## 1. MLE (35 points)

You have the following data:
$$\text{data:} {(t_i,x_i):i=1,\dots,N}$$
where $t_i$ measures the duration of an unemployment spell, and $x_i$ is a $K \times 1$ vector of observable characteristics. You plot the empirical CDF of the data and believe that the durations follow an exponential distribution. You assume that the density of durations is given by:
$$f(t\vert x,\beta)=\lambda (x;\beta)e^{-\lambda(x;\beta)t}$$
where $\ln \lambda(x;\beta)=x'\beta$, where $\beta$ is $K \times 1$ vector of parameters.

1. (10 points)Write down the log likelihood, and its first order conditions to find expressions for $\beta$'s

2. (5 points) Assume that:
$$x_i \sim N(0,1)$$

$$
\beta = 
\left(\begin{array}{cc} 
1\\ 
4 
\end{array}\right)
$$ 
Write a Julia program that creates a simulated data set with the information above for N=100 individuals.

HINT: to create $t_i$, please use the following formula

In [None]:
t = -log.(rand(Uniform(0,1),N))./lambda;

3. (10 points) Using the optimizers, find MLE estimates.

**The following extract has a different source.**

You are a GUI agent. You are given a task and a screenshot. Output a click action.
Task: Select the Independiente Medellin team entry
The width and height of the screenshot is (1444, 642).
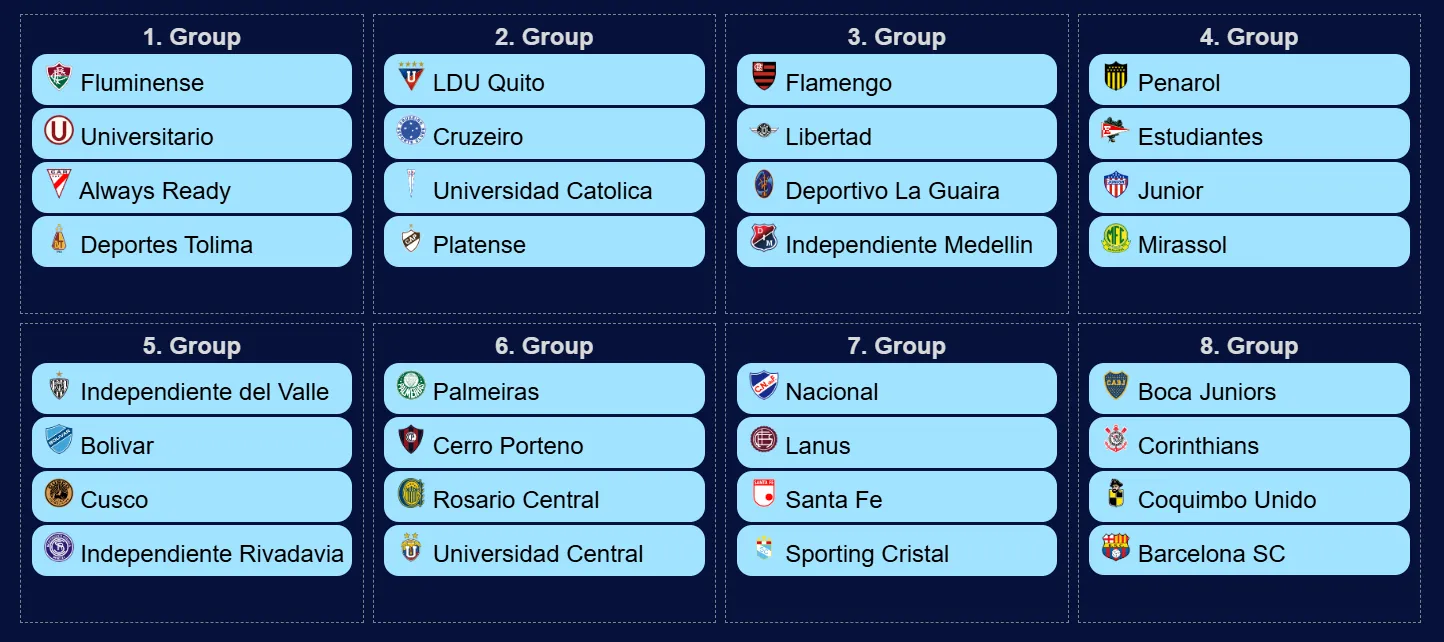(909, 245)
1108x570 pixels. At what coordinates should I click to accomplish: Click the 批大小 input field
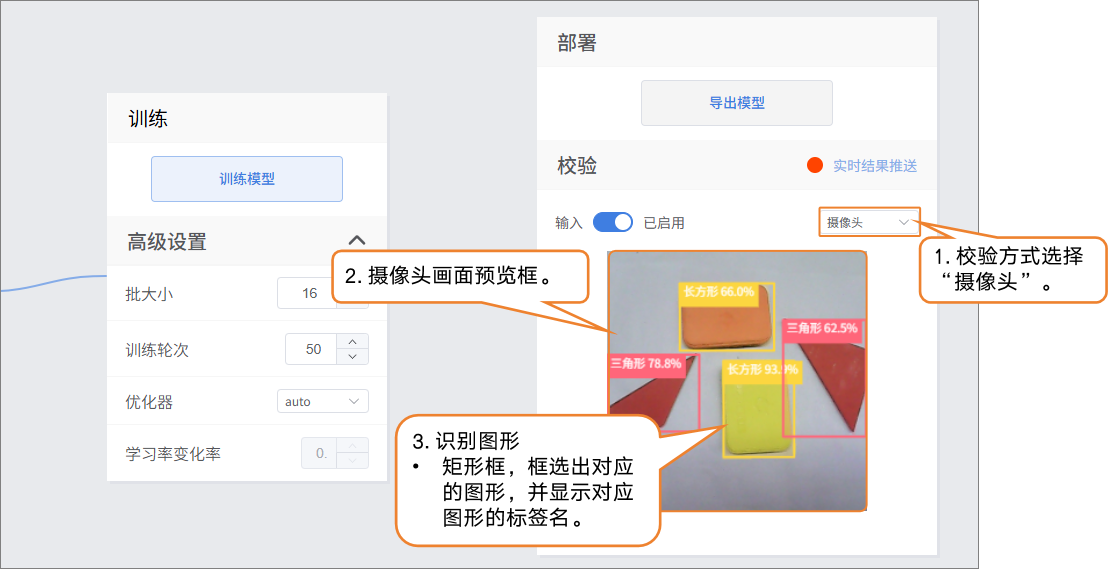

Verify that they are close to the true value for $\beta$.

4. (10 points) Empirically show consistency and asymptotic normality of beta parameter.

Note: this may take time, so solve other parts first to save some time. 

## 2. GMM (35 points)

Consider the model
$$
\begin{align*}
y_i & = x'_i\beta+\epsilon_i \\
E(z_i\epsilon_i)&=0\\
R'\beta&=0
\end{align*}
$$
with $y_i$ scalar, $x_i$ a $k$ vector and $z_i$ an $l$ vector with $l>k$. The matrix $R$ is $k\times q$ with $1\leq q<k$. You have a random sample ($y_i,x_i,z_i:i=1,\dots,n$).

Assume the efficient weighting matrix $W=\Omega^{-1}=\big(E(z_iz'_i\epsilon_i^2)\big)^{-1}$.

1. (10 points) Write out the GMM estimator $\hat{\beta}$ of $\beta$ given the moment condition $E(z_i\epsilon_i)=0$ **but ignoring** $R'\beta=0$.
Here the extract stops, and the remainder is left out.